И тем не менее понадобятся еще долгие годы, чтобы вчерашний фронтовик и военнопленный примкнул к социал-демократам, их лидеру Вилли Брандту и его политике «малых шагов». А еще позднее в книге «Из дневника улитки» он «предпишет» прогрессу двигаться медленно, ползком: «Длинный путь, вымощенный булыжниками сомнений». Итак, дебаты в шахте не прошли даром — социал-демократическая умеренность стала определять его политическое мировоззрение. В день девятнадцатилетия Грасса в Нюрнберге по приговору трибунала были повешены главные военные преступники — красноречивое совпадение.
Между тем он продолжает с тревогой думать о судьбе своей семьи и упрямо ищет в еженедельно вывешиваемых списках имена родителей и сестры. «Вопреки рассудку, я воображал, что мама осталась дома, будто она продолжает стоять за прилавком, отец замешивает на кухне тесто для пирога, а сестра с ее косичками играет в гостиной…» На самом деле «вольного города Данцига» более не существовало. Миллионы людей разыскивали друг друга.
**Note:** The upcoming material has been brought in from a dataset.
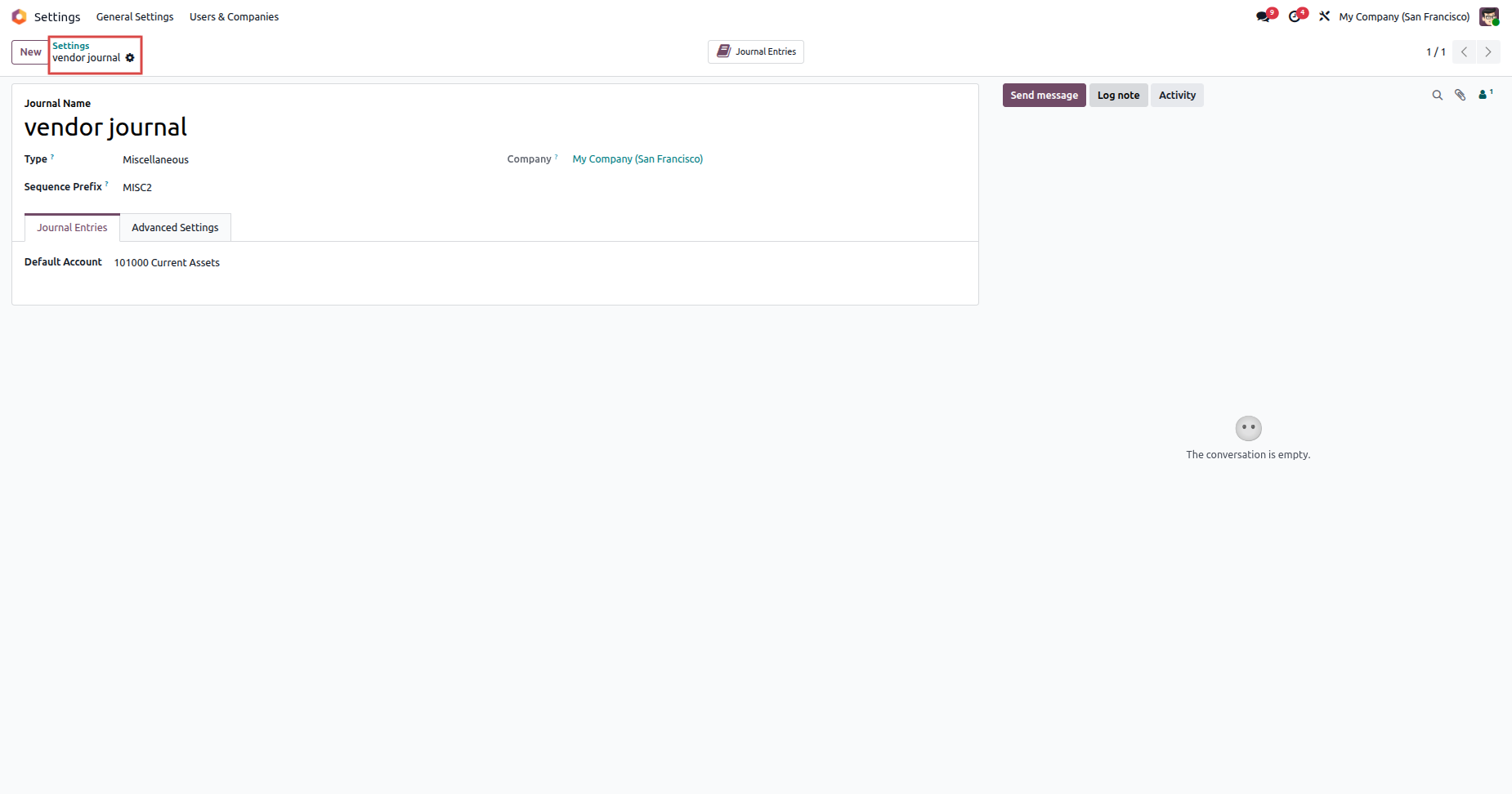Go to the next record arrow
The image size is (1512, 794).
pyautogui.click(x=1488, y=52)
Грасс написал дальним родственникам в надежде узнать что-нибудь о семье. Из ответов он понял главное: родители и сестра живы, им удалось перебраться из советской зоны оккупации в британскую, где они поселились у крестьянина под Кёльном. Из тех же открыток он узнал о разрушении Данцига, о бедах, которые довелось пережить депортированным, о пропавших без вести, о случаях насилия… Но можно ли было ожидать чего-то иного после развязанной нацистами войны, после преступлений, творимых ими на оккупированных советских территориях, после десятков миллионов убитых и раненых? И кого кроме нацистского режима и самих себя винить в том, что немцам-беженцам приходится очень туго?
Узнав наконец родительский адрес и прихватив небогатый запас съестного, юный Грасс отправился к своим. Зима 1946/47 года была «особенно убийственной для детей и стариков, ибо дефицит всего усугублялся нехваткой топлива». Люди отчаянно мерзли. Мерзли все попутчики юного Грасса в поезде, но ему казалось, что он мерзнет сильнее других. Возможно, предполагал он, холодно было и от внутренней тревоги: «Я боялся разочарования, опасался, что мама, отец и сестра покажутся мне чужими, что внешний холод усилится внутренним ознобом, когда они увидят перед собой сына и брата».